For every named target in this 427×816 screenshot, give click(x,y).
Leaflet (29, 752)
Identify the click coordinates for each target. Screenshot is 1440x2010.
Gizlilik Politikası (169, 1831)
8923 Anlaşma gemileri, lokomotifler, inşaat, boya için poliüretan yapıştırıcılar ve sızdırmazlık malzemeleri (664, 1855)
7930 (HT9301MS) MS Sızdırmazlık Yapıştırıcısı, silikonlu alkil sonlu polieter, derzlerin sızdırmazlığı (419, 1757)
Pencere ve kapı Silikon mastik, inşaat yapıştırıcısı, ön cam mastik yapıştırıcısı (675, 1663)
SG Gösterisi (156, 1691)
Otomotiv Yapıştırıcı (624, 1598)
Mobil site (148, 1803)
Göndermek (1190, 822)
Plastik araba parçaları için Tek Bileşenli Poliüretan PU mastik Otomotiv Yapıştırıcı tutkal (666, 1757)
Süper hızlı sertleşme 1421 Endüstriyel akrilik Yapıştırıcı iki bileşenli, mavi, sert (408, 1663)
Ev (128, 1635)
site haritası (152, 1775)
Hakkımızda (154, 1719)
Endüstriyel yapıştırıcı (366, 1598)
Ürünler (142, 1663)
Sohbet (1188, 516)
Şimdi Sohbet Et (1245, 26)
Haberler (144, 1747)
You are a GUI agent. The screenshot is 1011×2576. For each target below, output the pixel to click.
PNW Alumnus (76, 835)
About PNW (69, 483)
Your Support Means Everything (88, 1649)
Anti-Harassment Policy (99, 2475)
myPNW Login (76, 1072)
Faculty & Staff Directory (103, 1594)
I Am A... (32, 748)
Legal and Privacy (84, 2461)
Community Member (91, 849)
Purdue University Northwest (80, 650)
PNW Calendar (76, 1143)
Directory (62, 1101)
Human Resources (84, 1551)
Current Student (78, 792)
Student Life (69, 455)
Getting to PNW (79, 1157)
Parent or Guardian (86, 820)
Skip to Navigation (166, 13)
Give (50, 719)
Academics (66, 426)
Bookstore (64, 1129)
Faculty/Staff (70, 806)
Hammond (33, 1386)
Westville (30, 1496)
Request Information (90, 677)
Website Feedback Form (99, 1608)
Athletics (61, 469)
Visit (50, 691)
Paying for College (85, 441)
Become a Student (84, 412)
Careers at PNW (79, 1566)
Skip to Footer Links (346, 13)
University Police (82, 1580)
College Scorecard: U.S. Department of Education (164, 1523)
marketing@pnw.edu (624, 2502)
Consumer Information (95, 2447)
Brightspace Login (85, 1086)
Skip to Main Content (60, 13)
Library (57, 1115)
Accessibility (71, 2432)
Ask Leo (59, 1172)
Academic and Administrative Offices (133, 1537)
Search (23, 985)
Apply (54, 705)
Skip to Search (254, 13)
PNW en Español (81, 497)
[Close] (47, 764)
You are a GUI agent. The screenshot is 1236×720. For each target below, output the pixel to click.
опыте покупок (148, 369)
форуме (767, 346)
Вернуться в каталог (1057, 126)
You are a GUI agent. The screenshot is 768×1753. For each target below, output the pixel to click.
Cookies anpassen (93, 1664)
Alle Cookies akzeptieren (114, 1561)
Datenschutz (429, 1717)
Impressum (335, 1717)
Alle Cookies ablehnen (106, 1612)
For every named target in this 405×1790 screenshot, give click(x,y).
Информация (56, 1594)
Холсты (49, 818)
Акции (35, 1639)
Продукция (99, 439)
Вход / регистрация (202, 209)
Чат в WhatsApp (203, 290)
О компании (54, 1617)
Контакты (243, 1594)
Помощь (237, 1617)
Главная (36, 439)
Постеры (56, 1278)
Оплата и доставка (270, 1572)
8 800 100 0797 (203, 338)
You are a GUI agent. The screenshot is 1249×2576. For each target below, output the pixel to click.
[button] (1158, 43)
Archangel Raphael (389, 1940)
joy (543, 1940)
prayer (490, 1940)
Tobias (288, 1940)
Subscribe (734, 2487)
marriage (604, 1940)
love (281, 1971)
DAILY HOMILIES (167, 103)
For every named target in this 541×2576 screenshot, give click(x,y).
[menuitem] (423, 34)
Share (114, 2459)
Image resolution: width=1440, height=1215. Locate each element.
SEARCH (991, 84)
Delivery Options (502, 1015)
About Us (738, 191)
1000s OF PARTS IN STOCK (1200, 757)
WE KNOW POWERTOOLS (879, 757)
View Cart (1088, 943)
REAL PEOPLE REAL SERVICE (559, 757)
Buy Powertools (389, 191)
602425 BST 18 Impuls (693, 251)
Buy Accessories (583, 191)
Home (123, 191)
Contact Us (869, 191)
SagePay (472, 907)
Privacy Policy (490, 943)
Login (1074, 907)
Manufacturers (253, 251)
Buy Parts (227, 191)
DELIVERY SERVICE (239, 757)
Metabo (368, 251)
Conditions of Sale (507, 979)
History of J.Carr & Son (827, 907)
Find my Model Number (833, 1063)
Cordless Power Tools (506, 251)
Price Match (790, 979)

....

*TASK BRIEF*. Please move each number in the coordinates up by 102 and give the records again, starting with the line that contains "Purdue University Northwest (80, 650)" and going on through the line that contains "Become a Student (84, 412)", with both of those lines included.

*THE RESPONSE*.
Purdue University Northwest (182, 752)
PNW Calendar (178, 1245)
Directory (164, 1203)
Human Resources (186, 1653)
Current Student (180, 894)
Student Life (171, 557)
Getting to PNW (181, 1259)
Parent or Guardian (188, 922)
Skip to Navigation (268, 115)
Give (152, 821)
Academics (168, 528)
Bookstore (166, 1231)
Faculty/Staff (172, 908)
Hammond (135, 1488)
Westville (132, 1598)
Request Information (192, 779)
Website Feedback Form (201, 1710)
Athletics (163, 571)
Visit (152, 793)
Paying for College (187, 543)
Become a Student (186, 514)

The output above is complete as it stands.